■ **WHAT YOU SHOULD DO**: Up to and including the final line, retype each line of the records below, starting with the one that contains "[1/144 HG GQuuuuuuX".

■ **THE DATA**:
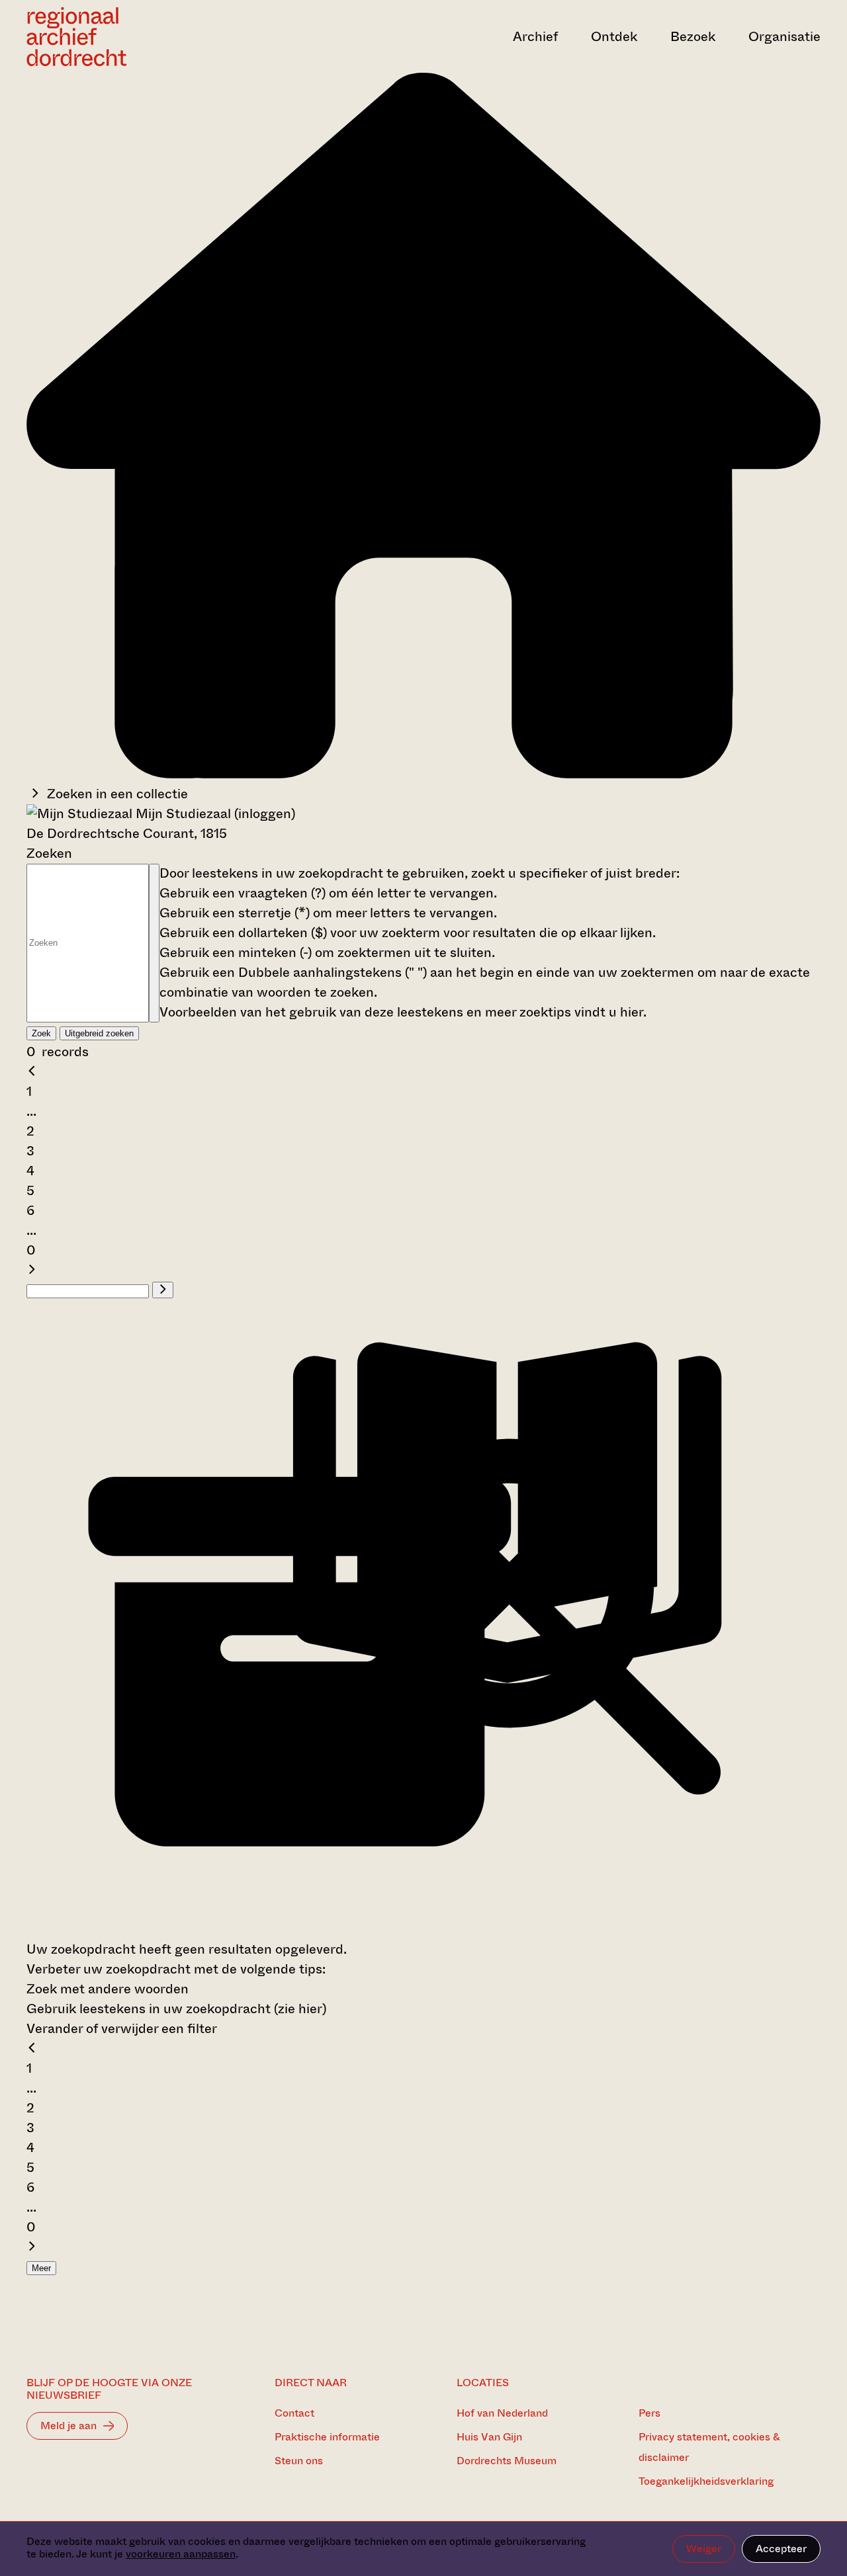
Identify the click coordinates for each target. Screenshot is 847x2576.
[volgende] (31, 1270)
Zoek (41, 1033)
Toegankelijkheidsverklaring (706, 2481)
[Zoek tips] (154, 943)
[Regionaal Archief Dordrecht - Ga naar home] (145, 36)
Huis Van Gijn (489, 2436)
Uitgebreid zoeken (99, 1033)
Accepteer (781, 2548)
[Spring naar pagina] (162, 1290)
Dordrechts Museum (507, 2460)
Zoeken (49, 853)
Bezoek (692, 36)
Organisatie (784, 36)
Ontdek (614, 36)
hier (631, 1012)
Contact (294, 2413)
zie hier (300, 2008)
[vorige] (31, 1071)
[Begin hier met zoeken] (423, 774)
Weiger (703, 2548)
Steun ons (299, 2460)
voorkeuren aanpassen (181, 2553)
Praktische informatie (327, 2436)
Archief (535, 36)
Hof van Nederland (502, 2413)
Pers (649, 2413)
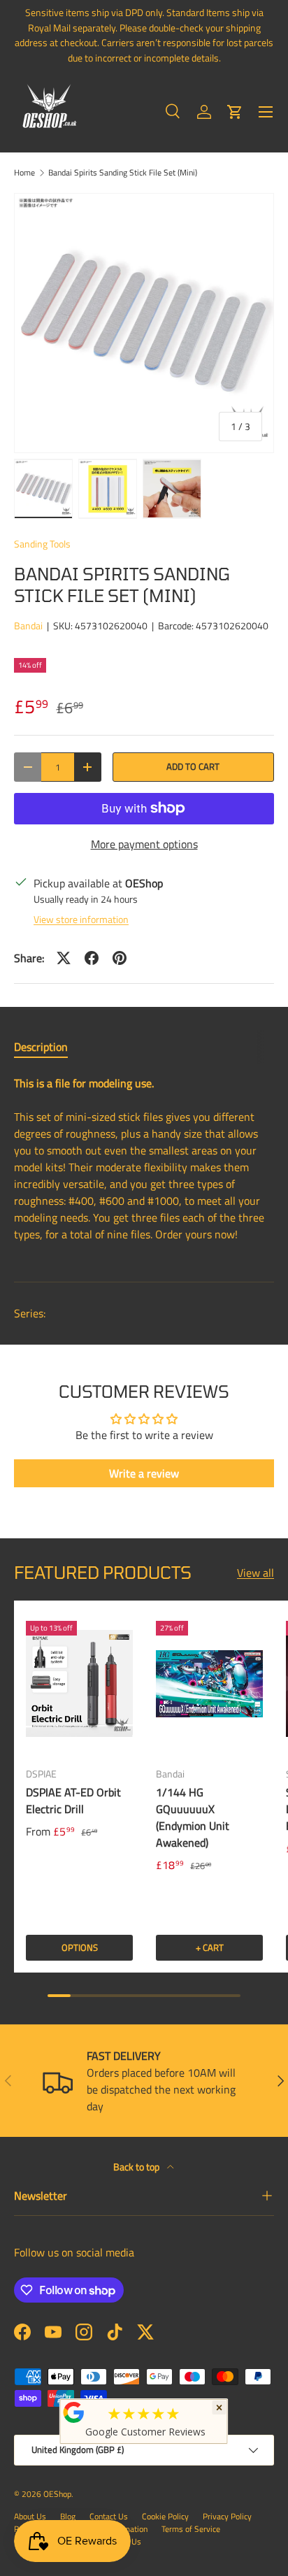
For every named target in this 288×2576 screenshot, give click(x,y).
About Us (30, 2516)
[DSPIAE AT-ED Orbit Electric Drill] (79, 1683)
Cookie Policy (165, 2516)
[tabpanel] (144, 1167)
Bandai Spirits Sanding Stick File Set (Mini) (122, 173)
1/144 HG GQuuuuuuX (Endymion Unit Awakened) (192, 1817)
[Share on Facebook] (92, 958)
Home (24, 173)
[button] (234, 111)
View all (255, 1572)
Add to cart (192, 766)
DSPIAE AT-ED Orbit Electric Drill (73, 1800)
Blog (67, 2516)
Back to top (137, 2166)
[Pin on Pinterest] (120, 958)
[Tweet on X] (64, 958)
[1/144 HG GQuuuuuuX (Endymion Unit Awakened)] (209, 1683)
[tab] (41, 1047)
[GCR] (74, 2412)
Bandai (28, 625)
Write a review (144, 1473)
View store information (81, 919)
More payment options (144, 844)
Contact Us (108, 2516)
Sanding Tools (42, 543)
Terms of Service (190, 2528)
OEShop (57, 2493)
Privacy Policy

■ **WRITTEN RESPONSE**:
[1/144 HG GQuuuuuuX (Endymion Unit Awakened)] (209, 1683)
[tab] (41, 1047)
[GCR] (74, 2412)
Bandai (28, 625)
Write a review (144, 1473)
View store information (81, 919)
More payment options (144, 844)
Contact Us (108, 2516)
Sanding Tools (42, 543)
Terms of Service (190, 2528)
OEShop (57, 2493)
Privacy Policy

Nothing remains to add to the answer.